• **Stored items from a collection**
━━━━━━━━━━━━━━━━━━━━
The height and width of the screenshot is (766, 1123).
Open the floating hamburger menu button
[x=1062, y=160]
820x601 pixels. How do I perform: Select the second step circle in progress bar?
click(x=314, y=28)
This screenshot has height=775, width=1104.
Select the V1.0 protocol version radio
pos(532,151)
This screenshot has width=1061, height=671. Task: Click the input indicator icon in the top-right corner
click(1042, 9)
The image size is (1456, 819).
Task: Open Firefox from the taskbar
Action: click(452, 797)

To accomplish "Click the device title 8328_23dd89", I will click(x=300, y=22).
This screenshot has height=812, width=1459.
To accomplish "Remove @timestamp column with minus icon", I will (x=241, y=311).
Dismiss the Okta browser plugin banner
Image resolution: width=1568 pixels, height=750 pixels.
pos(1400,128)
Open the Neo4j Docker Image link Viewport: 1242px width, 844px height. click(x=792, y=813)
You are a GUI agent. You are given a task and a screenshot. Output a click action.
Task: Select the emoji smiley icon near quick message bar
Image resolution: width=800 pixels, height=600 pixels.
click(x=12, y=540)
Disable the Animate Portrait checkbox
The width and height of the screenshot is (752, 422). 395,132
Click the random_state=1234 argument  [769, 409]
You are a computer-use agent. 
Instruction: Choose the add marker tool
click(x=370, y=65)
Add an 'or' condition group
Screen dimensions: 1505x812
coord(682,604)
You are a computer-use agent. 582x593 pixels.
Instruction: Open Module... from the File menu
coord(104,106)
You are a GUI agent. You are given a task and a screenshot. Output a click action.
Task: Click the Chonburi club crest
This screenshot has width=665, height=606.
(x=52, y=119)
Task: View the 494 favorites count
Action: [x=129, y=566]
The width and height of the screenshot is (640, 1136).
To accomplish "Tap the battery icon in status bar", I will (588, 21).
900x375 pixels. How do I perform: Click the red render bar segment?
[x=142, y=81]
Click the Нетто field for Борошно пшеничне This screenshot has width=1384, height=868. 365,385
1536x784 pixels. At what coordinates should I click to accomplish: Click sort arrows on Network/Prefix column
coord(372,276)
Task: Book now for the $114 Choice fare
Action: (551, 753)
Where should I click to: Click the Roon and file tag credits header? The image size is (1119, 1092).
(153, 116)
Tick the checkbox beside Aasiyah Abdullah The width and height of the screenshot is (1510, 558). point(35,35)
━━━━━━━━━━━━━━━━━━━━
Express every line of the rows above as a JSON list of strings, with one string per line and blank lines omitted.

• **Written answer**
[
  "The height and width of the screenshot is (766, 1123).",
  "Open the floating hamburger menu button",
  "[x=1062, y=160]",
  "820x601 pixels. How do I perform: Select the second step circle in progress bar?",
  "click(x=314, y=28)",
  "This screenshot has height=775, width=1104.",
  "Select the V1.0 protocol version radio",
  "pos(532,151)",
  "This screenshot has width=1061, height=671. Task: Click the input indicator icon in the top-right corner",
  "click(1042, 9)",
  "The image size is (1456, 819).",
  "Task: Open Firefox from the taskbar",
  "Action: click(452, 797)",
  "To accomplish \"Click the device title 8328_23dd89\", I will click(x=300, y=22).",
  "This screenshot has height=812, width=1459.",
  "To accomplish \"Remove @timestamp column with minus icon\", I will (x=241, y=311).",
  "Dismiss the Okta browser plugin banner",
  "Image resolution: width=1568 pixels, height=750 pixels.",
  "pos(1400,128)",
  "Open the Neo4j Docker Image link Viewport: 1242px width, 844px height. click(x=792, y=813)",
  "You are a GUI agent. You are given a task and a screenshot. Output a click action.",
  "Task: Select the emoji smiley icon near quick message bar",
  "Image resolution: width=800 pixels, height=600 pixels.",
  "click(x=12, y=540)",
  "Disable the Animate Portrait checkbox",
  "The width and height of the screenshot is (752, 422). 395,132",
  "Click the random_state=1234 argument  [769, 409]",
  "You are a computer-use agent. ",
  "Instruction: Choose the add marker tool",
  "click(x=370, y=65)",
  "Add an 'or' condition group",
  "Screen dimensions: 1505x812",
  "coord(682,604)",
  "You are a computer-use agent. 582x593 pixels.",
  "Instruction: Open Module... from the File menu",
  "coord(104,106)",
  "You are a GUI agent. You are given a task and a screenshot. Output a click action.",
  "Task: Click the Chonburi club crest",
  "This screenshot has width=665, height=606.",
  "(x=52, y=119)",
  "Task: View the 494 favorites count",
  "Action: [x=129, y=566]",
  "The width and height of the screenshot is (640, 1136).",
  "To accomplish \"Tap the battery icon in status bar\", I will (588, 21).",
  "900x375 pixels. How do I perform: Click the red render bar segment?",
  "[x=142, y=81]",
  "Click the Нетто field for Борошно пшеничне This screenshot has width=1384, height=868. 365,385",
  "1536x784 pixels. At what coordinates should I click to accomplish: Click sort arrows on Network/Prefix column",
  "coord(372,276)",
  "Task: Book now for the $114 Choice fare",
  "Action: (551, 753)",
  "Where should I click to: Click the Roon and file tag credits header? The image size is (1119, 1092).",
  "(153, 116)",
  "Tick the checkbox beside Aasiyah Abdullah The width and height of the screenshot is (1510, 558). point(35,35)"
]